For past corona waves in five different countries, it is found that the ratio $k\left(t\right)$ exhibits a linear increase at early times below the first maximum of the differential infection rate before the ratio approaches a nearly constant value close to unity at the time of the first maximum with small amplitude oscillations at later times. The deductions on the time dependence of the parameter $k\left(t\right)$ are most appropriate for populations with expectedly relatively homogenous pandemic dynamics such as in Germany, Switzerland, the Netherlands and Sweden where in particular non-pharmaceutical interventions have been applied uniformly and simultaneously countrywide.

The observed time dependencies at early times and at times near the first maximum agree favorably well with the behavior of the calculated ratio $k\left(t\right)$ for the Gaussian evolution for the rate of new infections, although the predicted linear increase in the Gaussian ratio at late times is not observed.

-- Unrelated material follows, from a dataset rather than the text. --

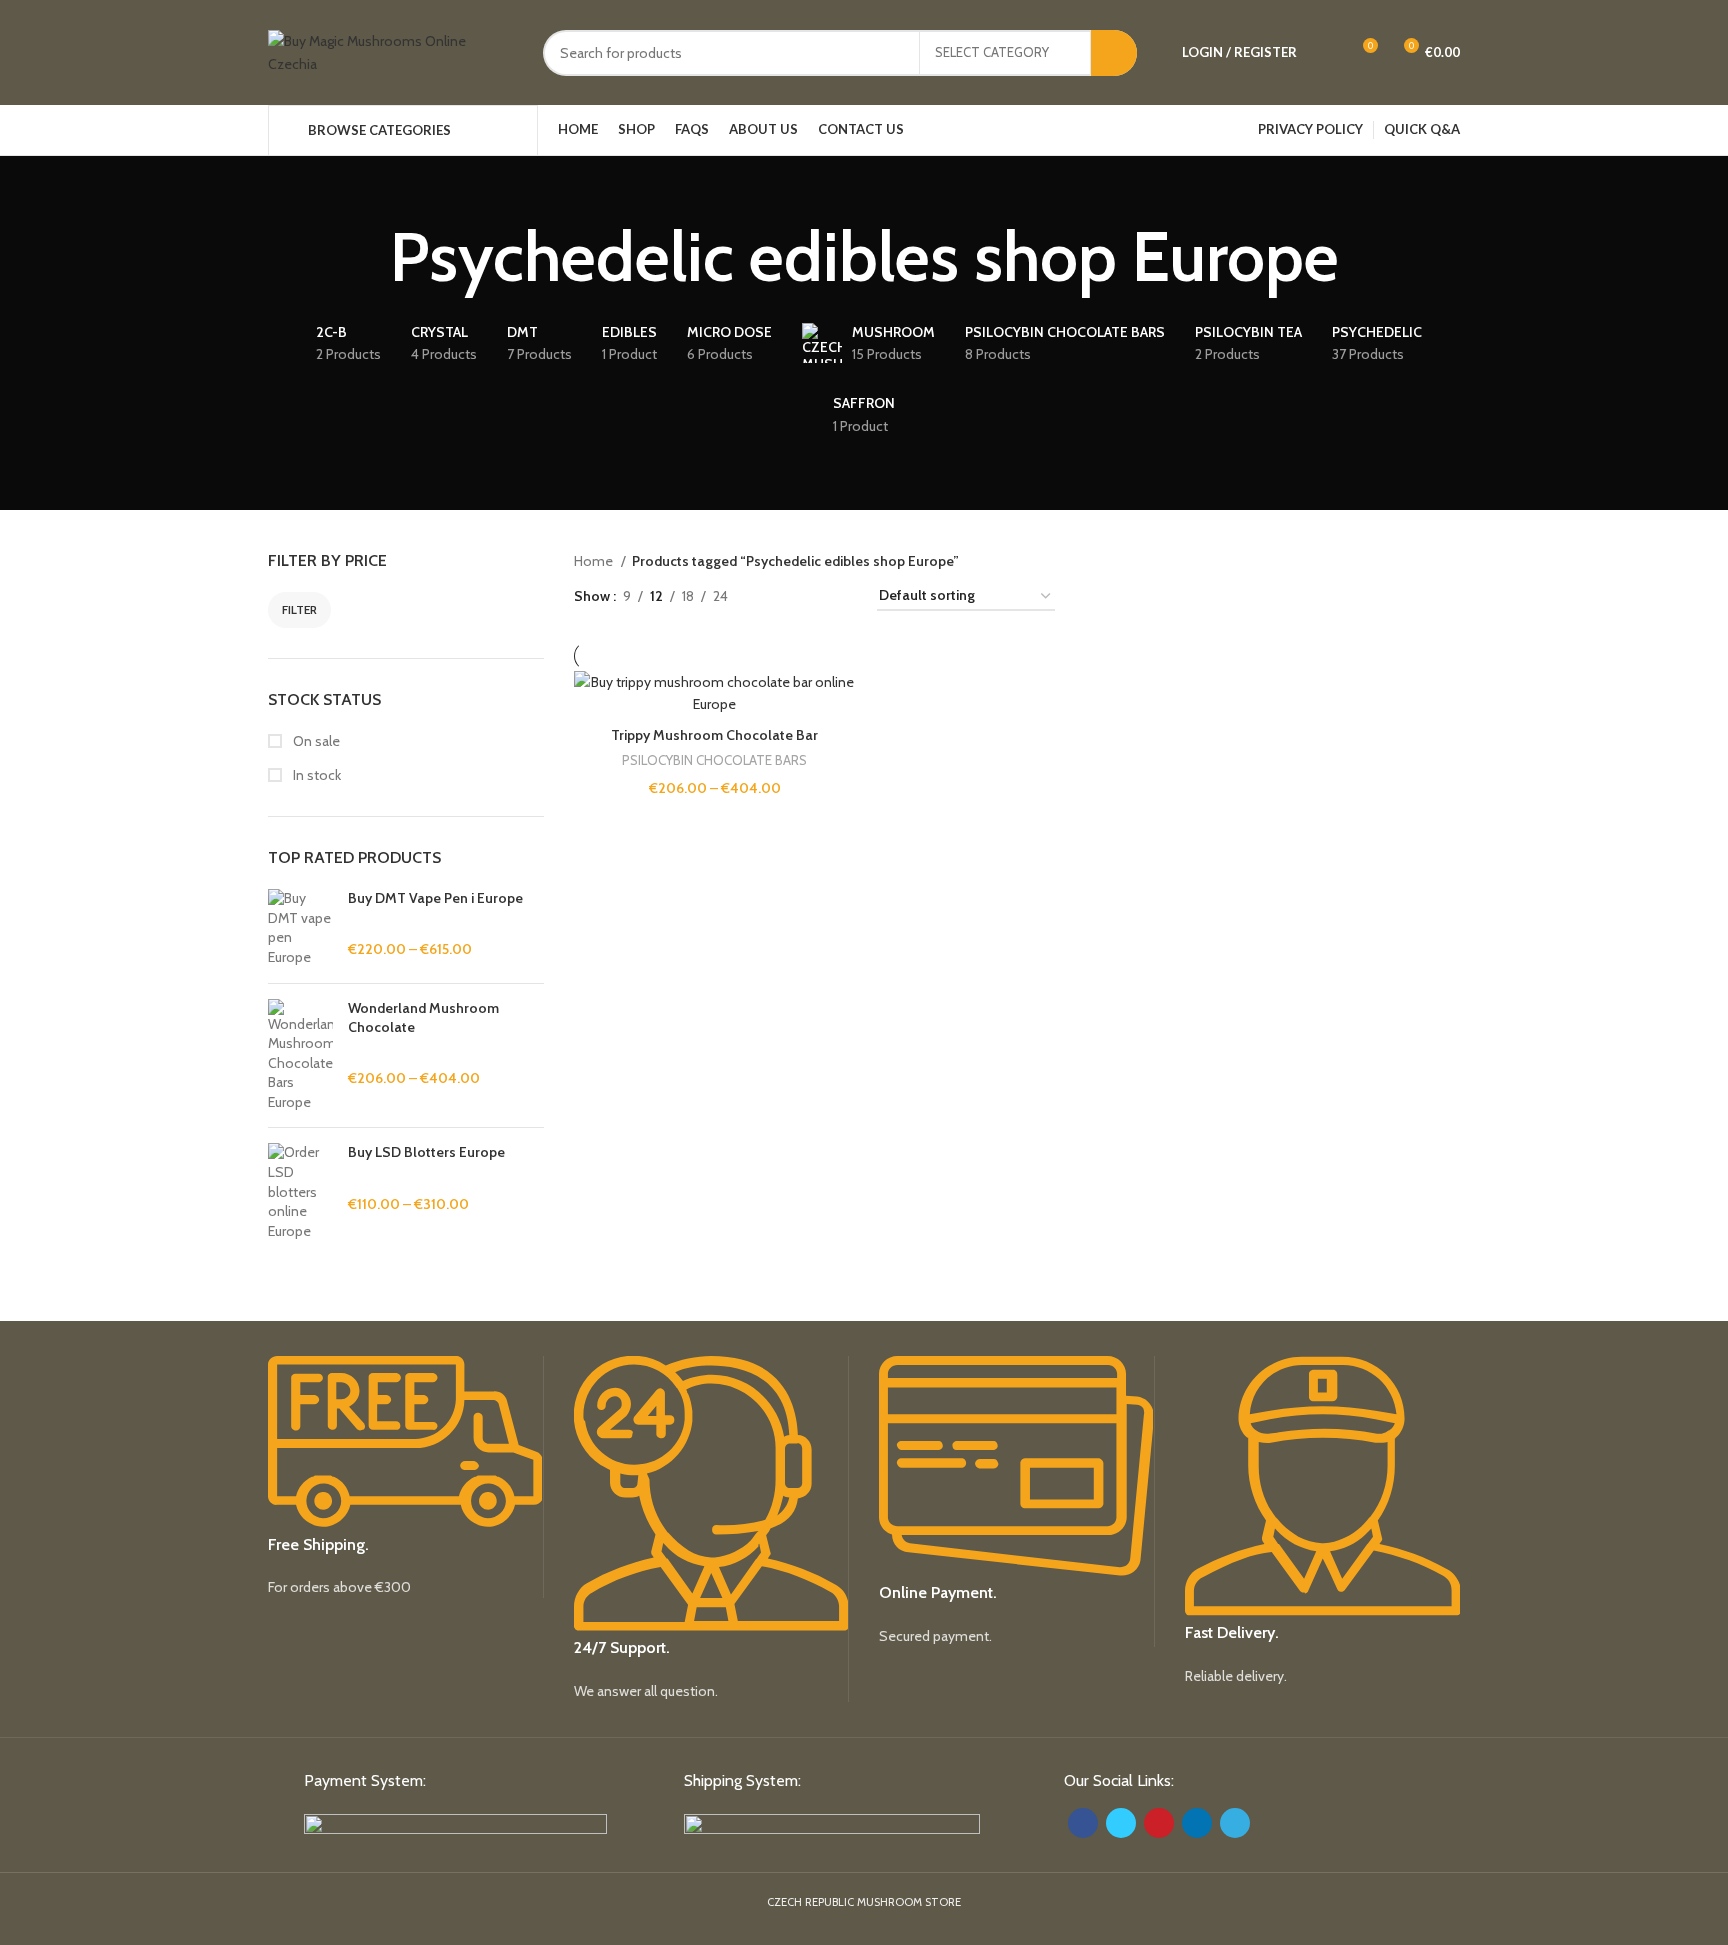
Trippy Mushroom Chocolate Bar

Likewise, the near constancy of the ratio $k\left(t\right)$ at times after the maximum time indicates that earlier analytical solutions of the SIR equations for constant ratios are well justified.

On longer time intervals, more than one maximum in the differential rate of new infections indicates the presence of several maxima which can be explained by a decrease in the ratio $k\left(t\right)$ at times after the first maximum to values considerably less than unity. This decrease then is responsible for causing new maxima in the rate of new infections of the same mutant.